De Paciente a Adversária: A Luta de Lia
Capítulo 2
O médico disse que a minha cirurgia de remoção do útero foi um sucesso, mas eu não senti nada.
O meu marido, Pedro, não estava lá.
Ele estava ocupado com a sua amante, Sofia, que tinha acabado de dar à luz.
Olhei para o meu telemóvel, para a mensagem que ele me enviou antes de eu entrar na sala de cirurgia.
"A bolsa da Sofia rebentou. Tenho de ir para o hospital com ela. Liga-me se precisares de alguma coisa."
Eu precisei, mas ele não atendeu nenhuma das minhas chamadas.
Agora, deitada na cama do hospital, sentia um vazio que não era apenas físico.
O cancro tinha-me tirado o útero, e o meu marido tinha-me tirado a dignidade.
Finalmente, o telemóvel tocou. Era ele. A sua voz estava cheia de uma alegria que eu não ouvia há anos.

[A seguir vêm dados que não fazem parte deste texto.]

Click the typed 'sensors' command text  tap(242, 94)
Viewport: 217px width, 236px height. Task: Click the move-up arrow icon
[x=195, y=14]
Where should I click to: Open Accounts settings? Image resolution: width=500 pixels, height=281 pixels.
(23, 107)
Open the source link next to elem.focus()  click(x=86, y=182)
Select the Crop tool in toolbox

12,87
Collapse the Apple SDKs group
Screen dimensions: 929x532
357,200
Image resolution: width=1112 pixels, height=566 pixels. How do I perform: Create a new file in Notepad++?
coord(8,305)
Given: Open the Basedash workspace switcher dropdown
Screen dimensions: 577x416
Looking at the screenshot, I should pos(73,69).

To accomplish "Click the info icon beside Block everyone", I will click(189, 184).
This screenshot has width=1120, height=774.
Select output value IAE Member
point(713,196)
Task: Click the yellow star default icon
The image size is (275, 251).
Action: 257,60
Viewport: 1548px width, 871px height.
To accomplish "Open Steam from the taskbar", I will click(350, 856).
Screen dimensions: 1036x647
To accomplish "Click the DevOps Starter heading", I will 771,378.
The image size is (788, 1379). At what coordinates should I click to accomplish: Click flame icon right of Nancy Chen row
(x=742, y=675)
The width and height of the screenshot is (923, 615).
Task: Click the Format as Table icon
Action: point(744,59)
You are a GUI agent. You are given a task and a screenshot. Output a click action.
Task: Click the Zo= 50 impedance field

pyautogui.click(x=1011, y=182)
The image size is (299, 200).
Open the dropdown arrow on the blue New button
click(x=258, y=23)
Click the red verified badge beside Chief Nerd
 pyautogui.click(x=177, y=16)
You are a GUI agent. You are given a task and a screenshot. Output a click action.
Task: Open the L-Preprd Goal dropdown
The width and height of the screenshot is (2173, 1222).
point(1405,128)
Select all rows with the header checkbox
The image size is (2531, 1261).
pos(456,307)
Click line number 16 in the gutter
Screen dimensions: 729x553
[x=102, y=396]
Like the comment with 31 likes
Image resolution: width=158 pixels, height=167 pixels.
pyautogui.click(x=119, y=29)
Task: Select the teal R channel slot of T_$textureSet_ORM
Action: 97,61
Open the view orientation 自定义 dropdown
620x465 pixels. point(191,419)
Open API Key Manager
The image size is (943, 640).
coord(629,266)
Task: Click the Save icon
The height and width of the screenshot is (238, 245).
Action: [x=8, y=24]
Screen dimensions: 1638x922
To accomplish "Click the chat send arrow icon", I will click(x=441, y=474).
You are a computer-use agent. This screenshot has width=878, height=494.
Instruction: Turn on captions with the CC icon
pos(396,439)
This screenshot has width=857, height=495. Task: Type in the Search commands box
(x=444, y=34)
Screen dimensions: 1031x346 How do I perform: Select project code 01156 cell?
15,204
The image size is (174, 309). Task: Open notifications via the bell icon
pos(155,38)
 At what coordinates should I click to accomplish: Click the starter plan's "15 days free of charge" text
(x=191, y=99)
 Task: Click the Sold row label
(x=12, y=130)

"Lia! A Sofia deu à luz um menino! Ele é lindo, perfeito! Pesa 3,5 quilos. Vais ser a madrinha, certo?"
Madrinha.
A palavra soou como uma piada cruel.
Eu era a sua esposa, deitada numa cama de hospital depois de uma histerectomia, e ele queria que eu fosse a madrinha do filho da sua amante.
A minha voz saiu rouca e fraca.
"Pedro, quero o divórcio."
Houve um silêncio do outro lado, seguido por um suspiro irritado.
"Lia, para com o drama. Eu sei que a cirurgia foi difícil, mas não é o fim do mundo. A Sofia precisa de mim agora, o bebé precisa de mim. Não podes ser egoísta."
Egoísta? Eu?
"Ela tem um filho saudável, Pedro. Eu nunca poderei ter um."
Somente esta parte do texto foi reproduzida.